Tuesday, February 19, 2008

Woolf and the Velvet Underground

I usually do not like feminists or any strain of feminism, for similar reasons why I do not support campus movements for a multi-cultural center: both movements seem inherently to defeat their purposes of promoting equality and diversity. Feminism seeks to end male privilege by... advocating female privilege. A multi-cultural center seeks to promote diversity by... confining international students in their own special interest building. However, I didn't mind Ms. Woolf.
She was sensible in her arguments, often balancing her "Women have served... as looking glasses... reflecting the figure of man a twice its natural size (2110)" statements with those like "All who have brought about a state of sex-consciousness are to blame (2146)." She does not let her observations on women lead to an overarching, patriotic call to arms for the empowerment of women worldwide. And for this I am thankful.
But it isn't her sensibility that makes me like Virginia - rather, it is this that keeps me from disliking Virginia. She befriends me when she sentimentalizes "reality," the reality that "overwhelms one walking home beneath the stars and makes the silent world more real than the world of speech (2149)." Hers is a sensitive reality, that which quietly transcends the clamoring parlor talk of certain Granvilles and Percys.
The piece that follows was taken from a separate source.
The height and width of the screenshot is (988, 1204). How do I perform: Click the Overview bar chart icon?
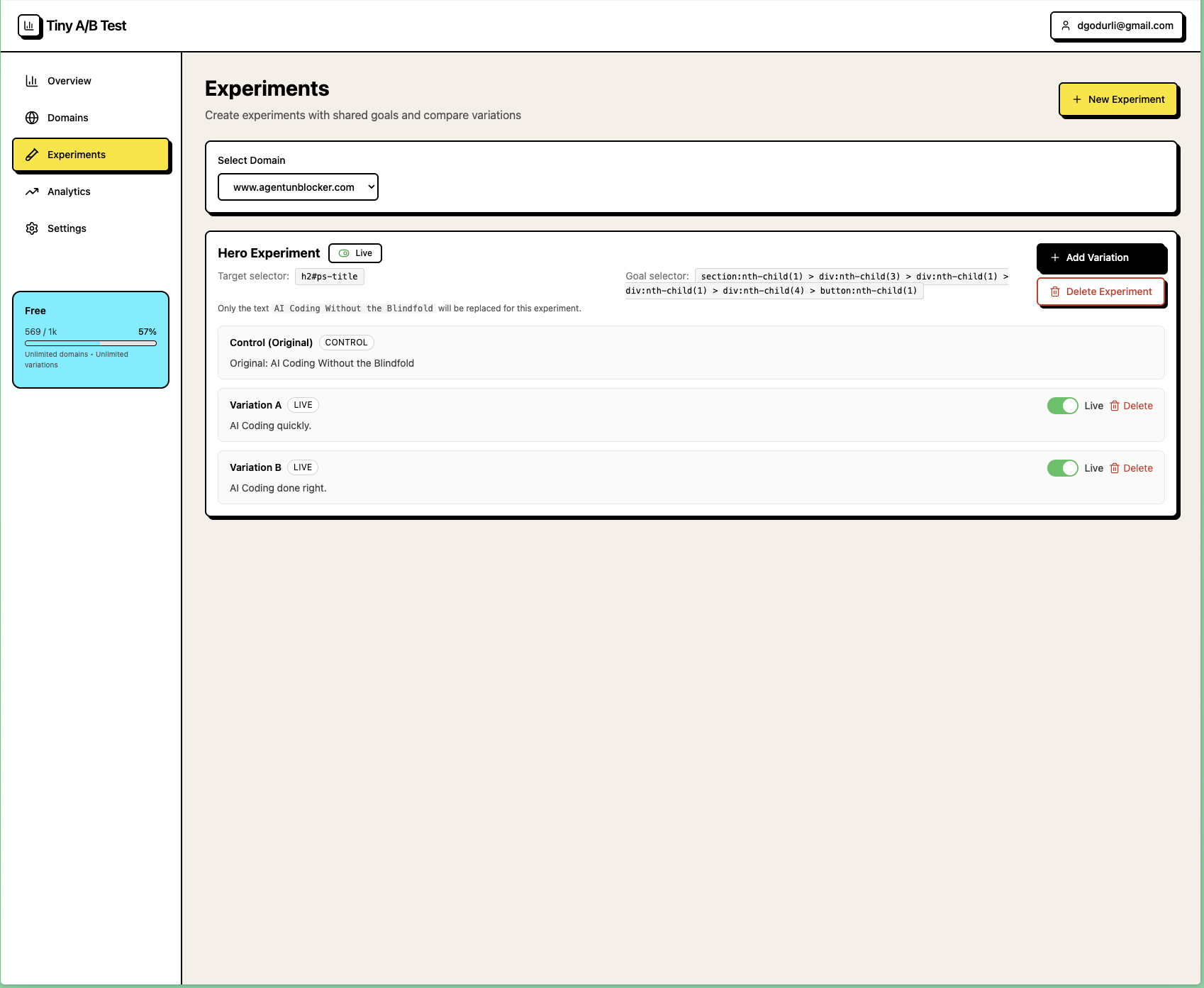[32, 81]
And to her, experiencing and concentrating this reality in the written word is the most notable job of the author: "to find it and collect it and communicate it to the rest of us (2149)."
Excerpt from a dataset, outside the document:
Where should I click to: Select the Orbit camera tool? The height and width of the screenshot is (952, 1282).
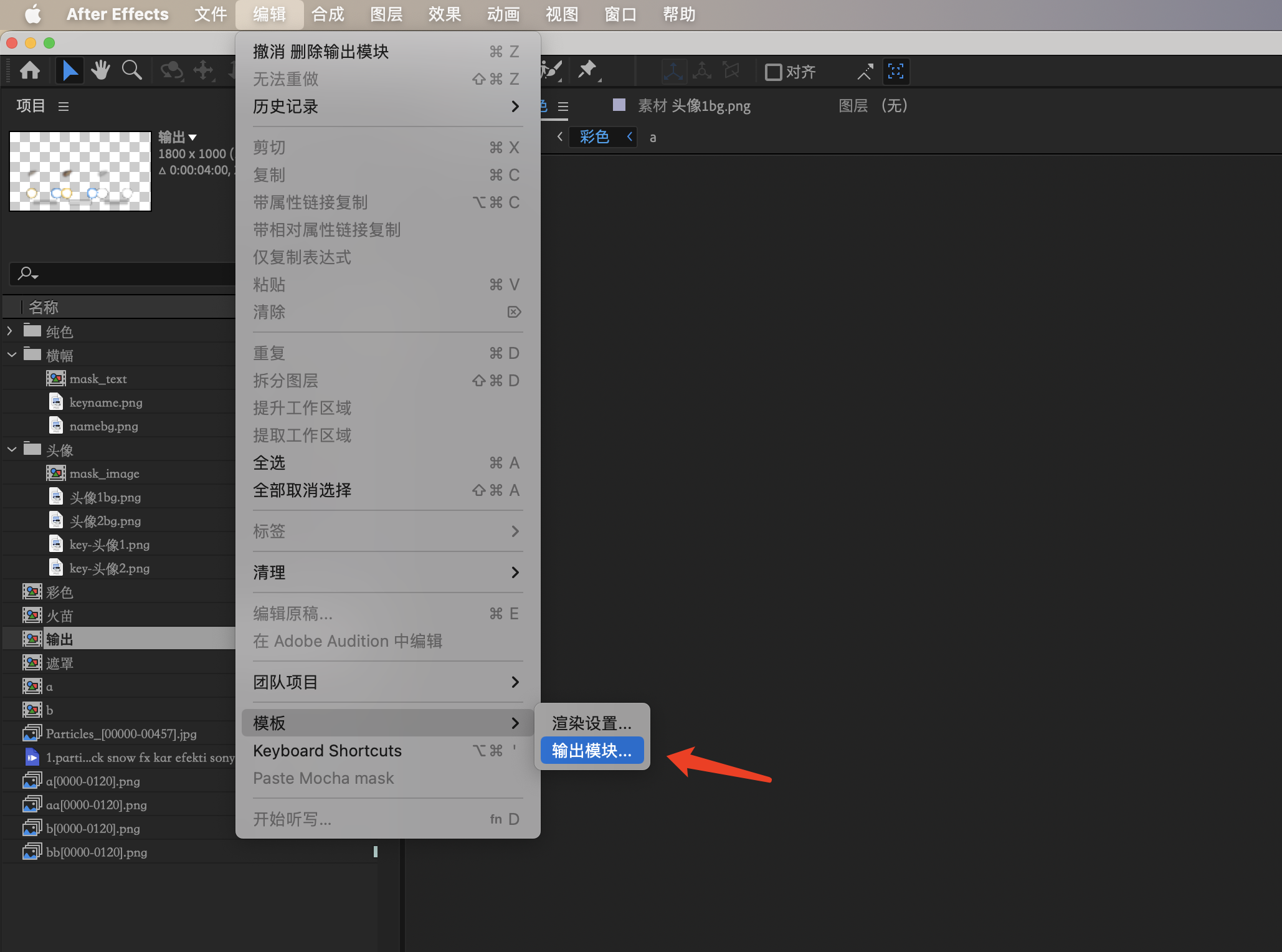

This is, I think, a power of the arts which is absent in most other studies - the power to overwhelm you in that lucid feeling of transcendence which arises after you read good literature, listen to a good song, watch a good movie: the power to, if only for a moment, redefine your reality. It's in Salinger's Catcher in the Rye; Fitzgerald's letters to his wife, Zelda; Camus' The Stranger; Eliot's The Cocktail Party; the movie American Beauty; the song Heroin by the Velvet Underground; paintings by Edward Hopper - at least for me.
For Ms. Woolf, no doubt, it was in a room of one's own, reading Shakespeare.